This is the one blog that I did not want to write. It had been going well at home, I had been home a couple of nights and had been a lot brighter on Sunday and thought it was all going well. Having been for a walk with the dog in the sunshine, I started to feel a bit rough and was wondering if maybe I had over done it a little bit. I decided to have a little nap on the sofa and hoped that would brighten me a little. I was rudely awoken by the Sainsbury’s man knocking on the door for delivery and it all seemed to go fairly quickly downhill from here. I was back having toilet attacks again incredibly frequently and I was in pain again. We had chosen to have a BBQ that evening anyway and so I stuck to the low fibre foods and thought I would manage to get away with it. As it was a weekend there was no support available in terms of the IBD Team or the Crohns and Colitis UK helpline.

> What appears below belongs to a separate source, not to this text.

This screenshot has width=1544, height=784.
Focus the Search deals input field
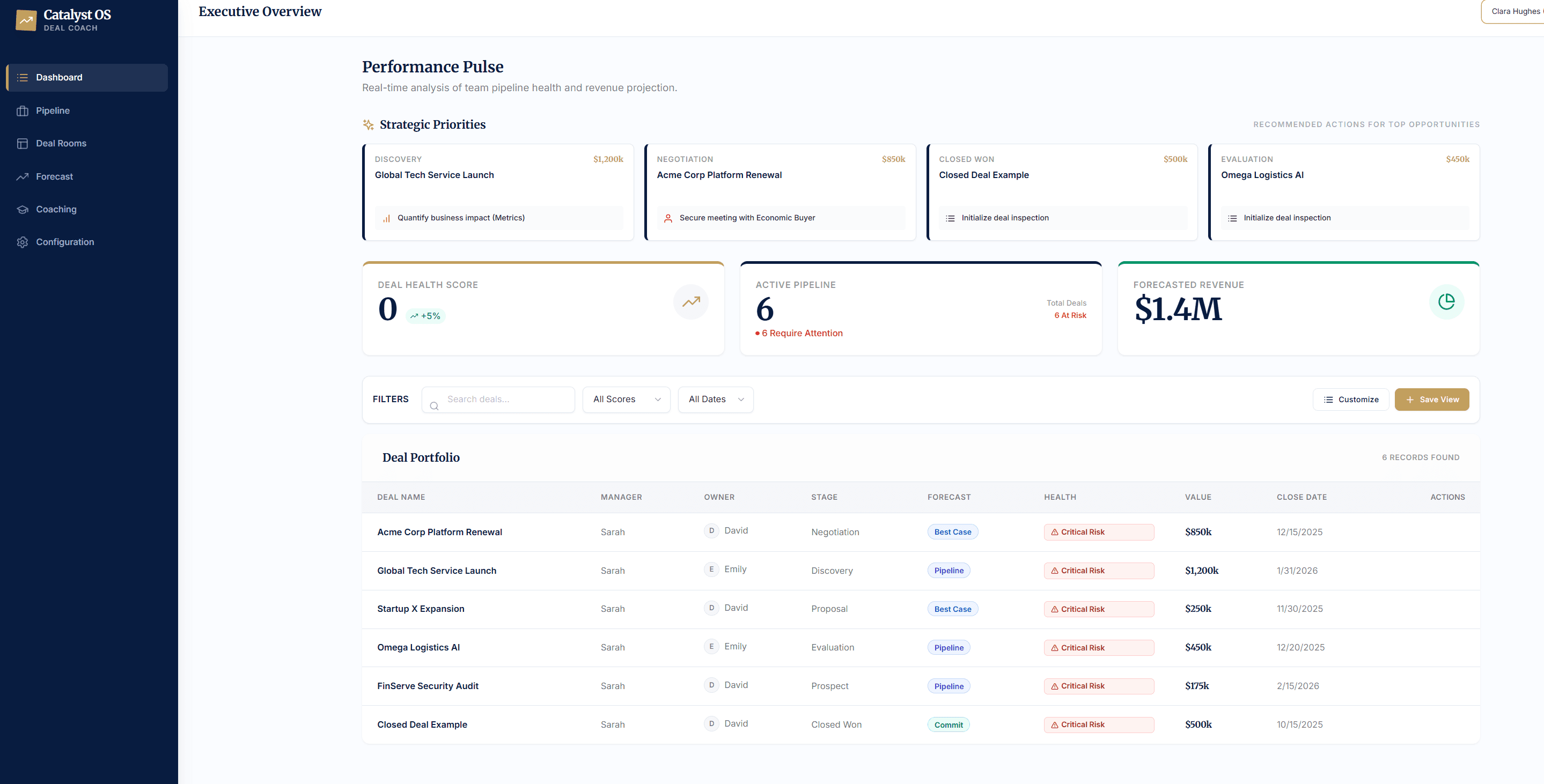pos(506,400)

I was still passing blood but it was mainly the pain that was the problem. I decided that having a bath might help. Often heat helps to relax muscles and I was just sort of clutching at straws if I am completely honest. I had a bath and it didnt really help, I had to keep getting in and out to go to the toilet. I even got Jordan to bring me a ham sandwich in the bath just in case I really needed to eat and that might help!

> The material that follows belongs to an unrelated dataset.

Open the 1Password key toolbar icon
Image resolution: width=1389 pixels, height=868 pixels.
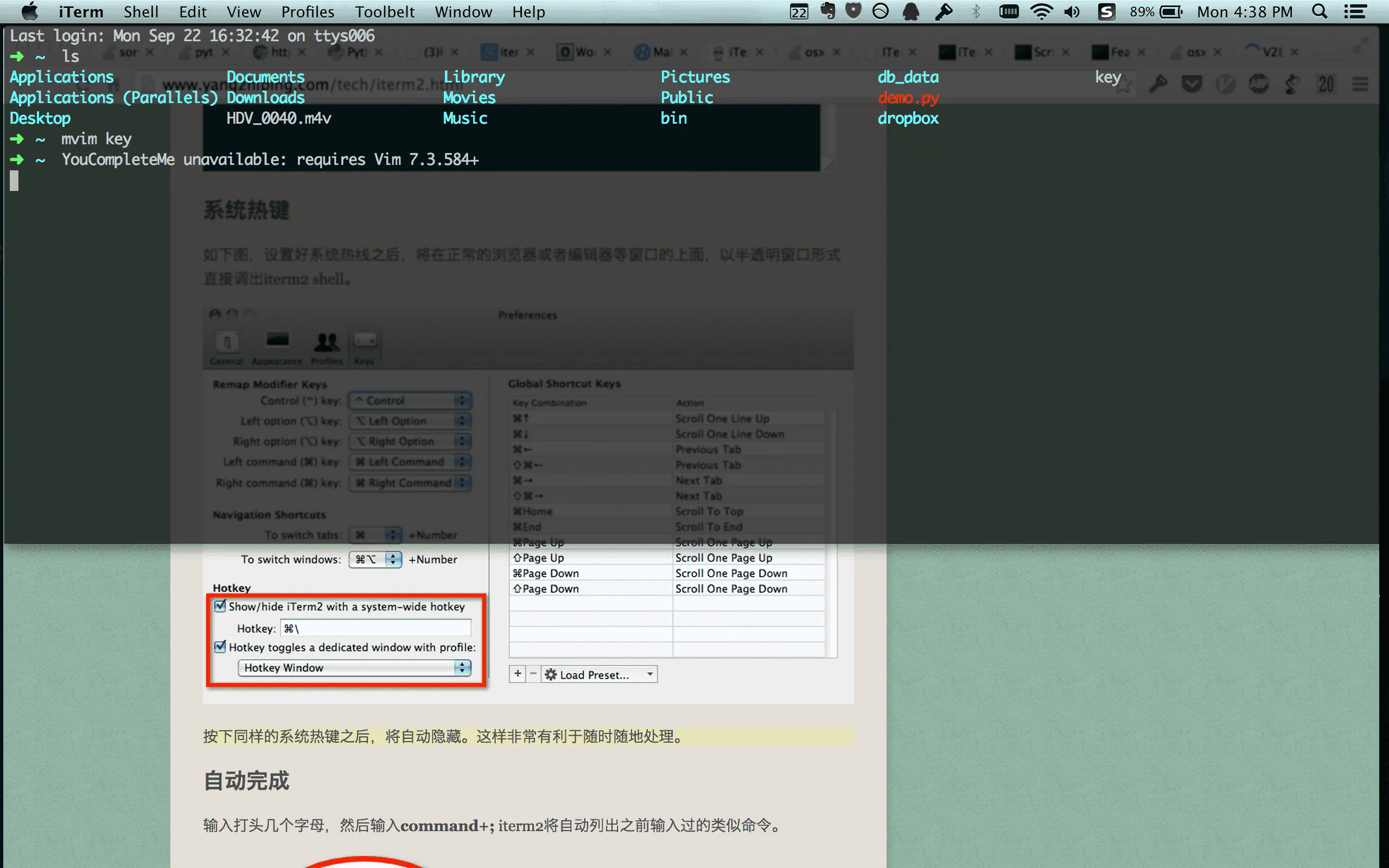(x=1159, y=84)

I went upstairs hoping that if I could take my medications I would feel alright, get a good nights sleep and it would all pass. I think I laid down for about 10 minutes and I was in so much pain that AGAIN I needed to call 111. I was just not OK and I think I was learning my body enough to learn when I was and wasnt doing alright at this point. 111 advised that I needed to go to A&E and so again at about 11:45pm at night, Jordan and I put the dog in his bed and headed up to the Norfolk and Norwich.
For me, I wont lie, this was absolutely crushing. I’m not going to lie, I cried before we left the house because I didnt want to go. I was so upset. I felt like my body had let me down and wasn’t reacting as it should have done.

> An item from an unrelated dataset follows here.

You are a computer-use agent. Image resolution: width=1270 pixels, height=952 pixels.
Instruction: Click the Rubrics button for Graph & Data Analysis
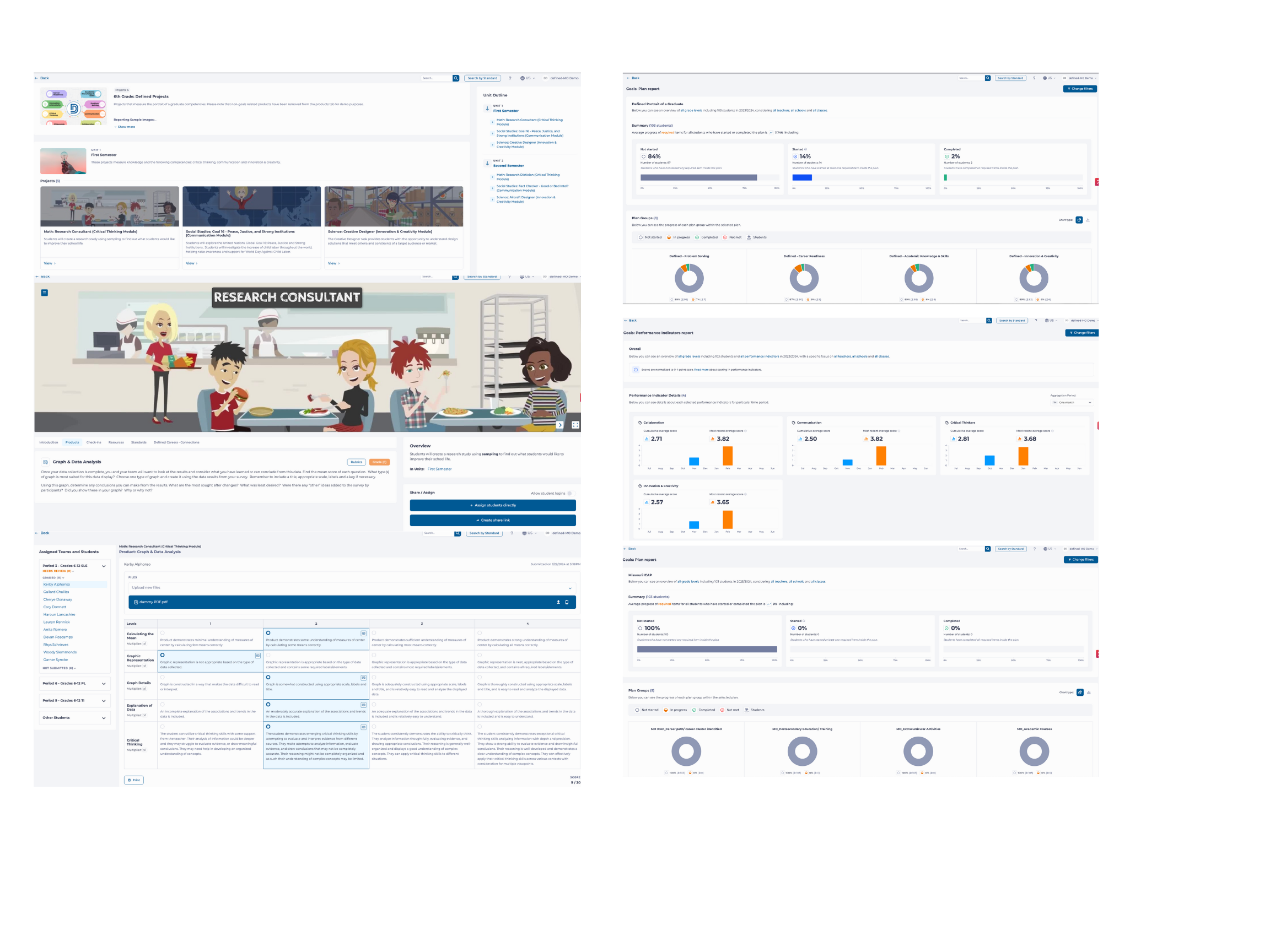coord(357,462)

When I got to the hospital, I was quite concerned because I was supposed to be shielding and I was in the main part of the hospital and I was not seen at all quickly. I understand that social distancing was in place, but it did not fill me with hope that I was sitting in A&E without a mask with a load of other people and I was immunocompromised. Eventually, when I was seen by triage I was moved into a different area and I felt a lot calmer. I was again hooked up to fluids and IV paracetamol and told that I was going to be admitted. I was gutted. I told Jordan so that he was able to get home for some sleep as I would need him to return later in the day to give me my stuff but the whole trip to A&E was made even more dramatic by the tales and dramas of the people int he cubicle next to me. I shall have to write about it in another post. Eventually, after 6 hours in various parts of A&E I was fully admitted, this time onto a different ward AMUH (I believe) and was wheeled over there in a wheelchair. I was in so much pain but the doctors had not prescribed any morphine for me. I spent probably the first 4-5 hours in AMUH crying, on the toilet, apologising to people for being on the toilet when they needed to talk to me and then asking for morphine. At points I was so tired and in so much pain that I was kind of just passing out in bed.
It was certainly not pretty and this started another long-ish stretch in hospital. I will write about “hospital – round 2” in due course… for now though, this is when I was re-admitted to hospital!